St. Petersburg Court Declares the Russian LGBT Network “Extremist”
St. Petersburg City Court has declared the Russian LGBT Network an “extremist” organisation and banned it from operating in the country. As Reuters reports , the ruling was issued on April 27 in response to a Justice Ministry lawsuit. What matters here is not only the ban itself: in Russia, such a designation can open the way to criminal cases against people the authorities say are linked to the group.
The Russian LGBT Network was founded in 2006 and long remained the country’s largest federal-level LGBT rights organisation. It became especially well known for helping evacuate gay men from Chechnya during years of arrests, torture, and so-called “honour killings” in the region. According to publicly available information, the network had at least 17 branches across the country.
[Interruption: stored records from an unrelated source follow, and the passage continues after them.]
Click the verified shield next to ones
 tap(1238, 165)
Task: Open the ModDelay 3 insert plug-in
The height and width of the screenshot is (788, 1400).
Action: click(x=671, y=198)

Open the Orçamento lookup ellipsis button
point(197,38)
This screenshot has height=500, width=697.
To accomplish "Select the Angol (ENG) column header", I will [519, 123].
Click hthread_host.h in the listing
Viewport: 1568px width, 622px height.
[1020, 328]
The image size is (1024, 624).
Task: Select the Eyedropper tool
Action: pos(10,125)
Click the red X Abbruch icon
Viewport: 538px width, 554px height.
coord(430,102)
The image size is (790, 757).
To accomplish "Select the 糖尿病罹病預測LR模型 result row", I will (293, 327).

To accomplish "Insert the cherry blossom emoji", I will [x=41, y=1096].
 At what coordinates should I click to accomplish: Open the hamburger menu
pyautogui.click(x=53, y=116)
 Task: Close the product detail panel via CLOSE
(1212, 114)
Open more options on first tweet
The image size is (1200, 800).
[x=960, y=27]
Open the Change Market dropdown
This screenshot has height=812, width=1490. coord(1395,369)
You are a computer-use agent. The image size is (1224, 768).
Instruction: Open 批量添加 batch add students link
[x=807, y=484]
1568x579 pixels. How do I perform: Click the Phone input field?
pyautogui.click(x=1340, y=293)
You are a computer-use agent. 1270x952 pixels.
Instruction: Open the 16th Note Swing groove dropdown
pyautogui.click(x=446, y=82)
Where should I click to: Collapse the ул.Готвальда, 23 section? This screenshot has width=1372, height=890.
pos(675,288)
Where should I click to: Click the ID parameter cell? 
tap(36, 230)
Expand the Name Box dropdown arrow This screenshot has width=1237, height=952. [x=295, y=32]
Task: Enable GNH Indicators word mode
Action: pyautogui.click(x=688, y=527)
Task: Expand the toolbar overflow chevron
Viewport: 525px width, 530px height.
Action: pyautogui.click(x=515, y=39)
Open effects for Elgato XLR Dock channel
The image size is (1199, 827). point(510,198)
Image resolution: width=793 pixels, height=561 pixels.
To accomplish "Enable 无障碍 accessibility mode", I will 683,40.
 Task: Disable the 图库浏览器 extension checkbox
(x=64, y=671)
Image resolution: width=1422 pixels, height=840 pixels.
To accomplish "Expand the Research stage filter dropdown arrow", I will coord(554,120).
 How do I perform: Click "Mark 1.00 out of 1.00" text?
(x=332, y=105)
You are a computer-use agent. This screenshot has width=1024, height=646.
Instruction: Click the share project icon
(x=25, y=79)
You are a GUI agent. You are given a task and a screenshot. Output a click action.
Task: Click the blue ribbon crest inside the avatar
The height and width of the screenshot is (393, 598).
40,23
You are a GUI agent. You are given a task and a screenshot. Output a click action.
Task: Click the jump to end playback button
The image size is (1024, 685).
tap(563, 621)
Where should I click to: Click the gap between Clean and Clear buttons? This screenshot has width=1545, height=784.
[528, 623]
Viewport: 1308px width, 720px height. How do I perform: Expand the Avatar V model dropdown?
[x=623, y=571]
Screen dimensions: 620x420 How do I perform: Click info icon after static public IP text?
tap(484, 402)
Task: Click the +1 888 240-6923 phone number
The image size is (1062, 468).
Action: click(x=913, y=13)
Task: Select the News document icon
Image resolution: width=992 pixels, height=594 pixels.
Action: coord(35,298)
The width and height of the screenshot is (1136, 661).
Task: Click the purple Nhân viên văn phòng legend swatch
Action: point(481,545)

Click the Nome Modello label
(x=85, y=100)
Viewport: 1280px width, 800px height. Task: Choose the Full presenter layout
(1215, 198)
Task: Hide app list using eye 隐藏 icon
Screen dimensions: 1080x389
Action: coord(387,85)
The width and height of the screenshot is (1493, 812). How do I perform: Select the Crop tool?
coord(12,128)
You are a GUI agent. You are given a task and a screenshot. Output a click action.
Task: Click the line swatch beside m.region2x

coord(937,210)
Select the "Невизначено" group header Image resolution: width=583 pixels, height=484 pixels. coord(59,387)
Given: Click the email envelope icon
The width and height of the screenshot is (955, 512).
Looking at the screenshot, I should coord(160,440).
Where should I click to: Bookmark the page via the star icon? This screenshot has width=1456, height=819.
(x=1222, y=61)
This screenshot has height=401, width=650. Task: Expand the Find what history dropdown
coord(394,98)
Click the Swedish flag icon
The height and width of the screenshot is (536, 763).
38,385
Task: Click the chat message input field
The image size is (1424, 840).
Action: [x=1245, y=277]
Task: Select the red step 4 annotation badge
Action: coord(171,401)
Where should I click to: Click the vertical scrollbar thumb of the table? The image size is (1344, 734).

Pressure on the organisation had been building for years. In 2021, the authorities added the Russian LGBT Network, its lawyer Ivan Pavlov, and several of his former colleagues to the “foreign agents” register. In 2022, anti-LGBT legislation forced the closure of Sfera, the network’s umbrella foundation, though it later resumed work.
The new ruling fits into a broader campaign that accelerated after Russia’s Supreme Court labelled the so-called “international LGBT public movement” “extremist” in November 2023. Since then, Russian courts have moved one by one against specific LGBT initiatives. In March 2026, the group Coming Out was banned, and in April similar rulings followed against Irida, Parni+, and the Moscow Community Center for LGBT+ Initiatives.
That makes the new ban especially significant: this is no longer a local initiative but an organisation that coordinated support for LGBT people across the country for many years. In that sense, the ruling can be seen as another step toward making almost any legal and public LGBT rights work inside Russia impossible.